WORK TO BE COMPLETED = Print the whole listing again exactly, keeping no pictures in it.
SOURCE RECORDS: Begin
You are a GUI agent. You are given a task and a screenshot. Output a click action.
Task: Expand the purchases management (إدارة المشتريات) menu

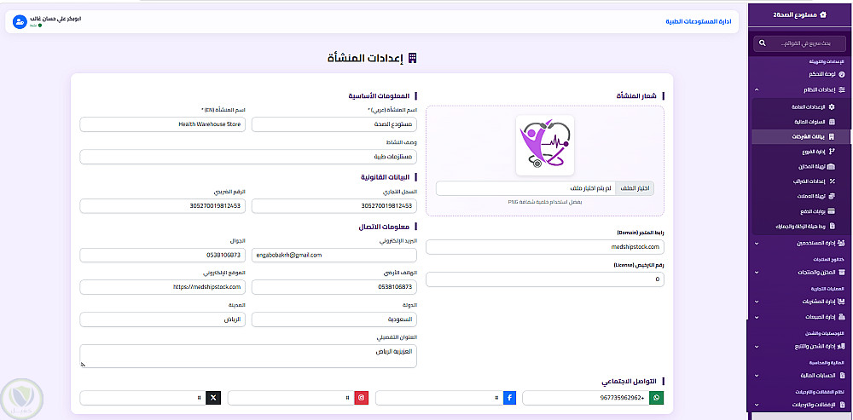tap(801, 301)
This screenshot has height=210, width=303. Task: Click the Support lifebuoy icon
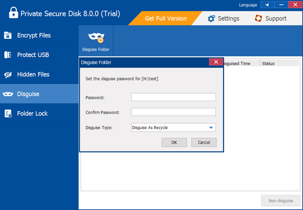[258, 18]
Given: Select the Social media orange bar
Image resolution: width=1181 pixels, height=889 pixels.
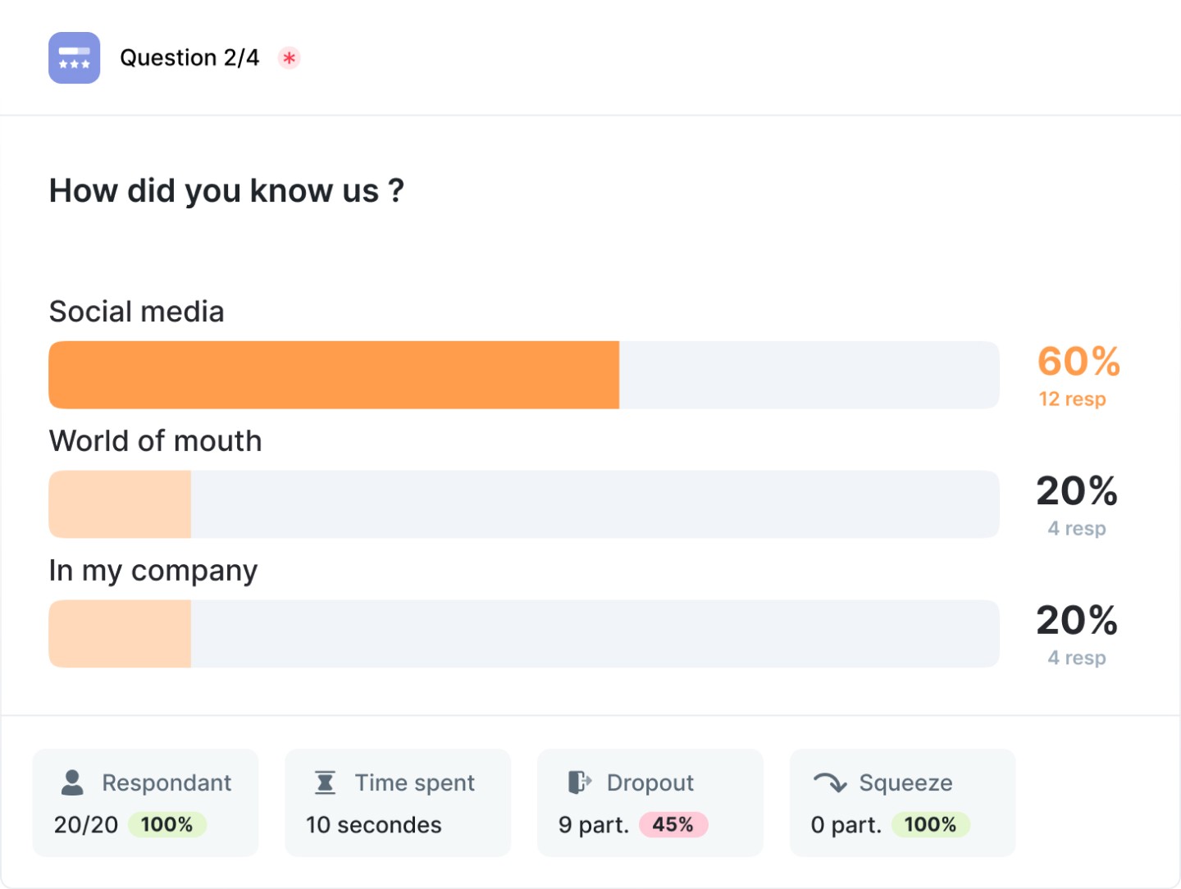Looking at the screenshot, I should point(334,375).
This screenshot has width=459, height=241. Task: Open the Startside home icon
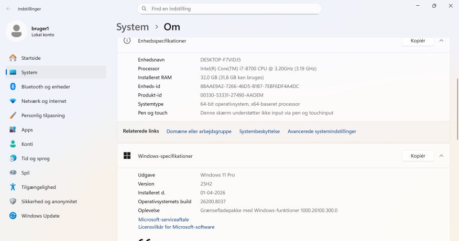[x=13, y=58]
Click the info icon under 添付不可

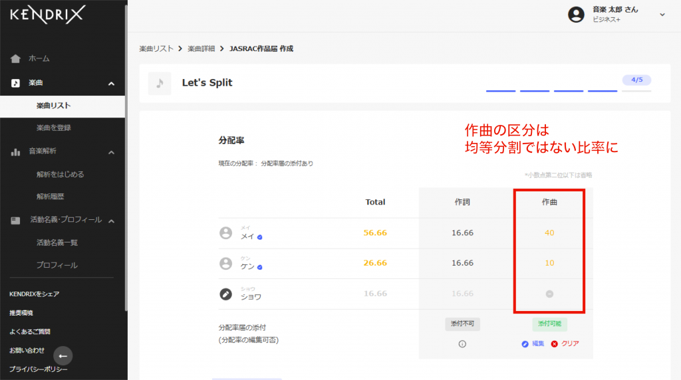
SOURCE RECORDS: End
OUTPUT BELOW =
You are a GUI agent. You are given a task and a screenshot. Output a click action.
Task: Expand the purchases management (إدارة المشتريات) menu

tap(801, 301)
This screenshot has height=210, width=303. Task: Click the Support lifebuoy icon
[258, 18]
Given: Select the Social media orange bar
Image resolution: width=1181 pixels, height=889 pixels.
Looking at the screenshot, I should point(334,375).
This screenshot has width=459, height=241. Task: Open the Startside home icon
[x=13, y=58]
Click the info icon under 添付不可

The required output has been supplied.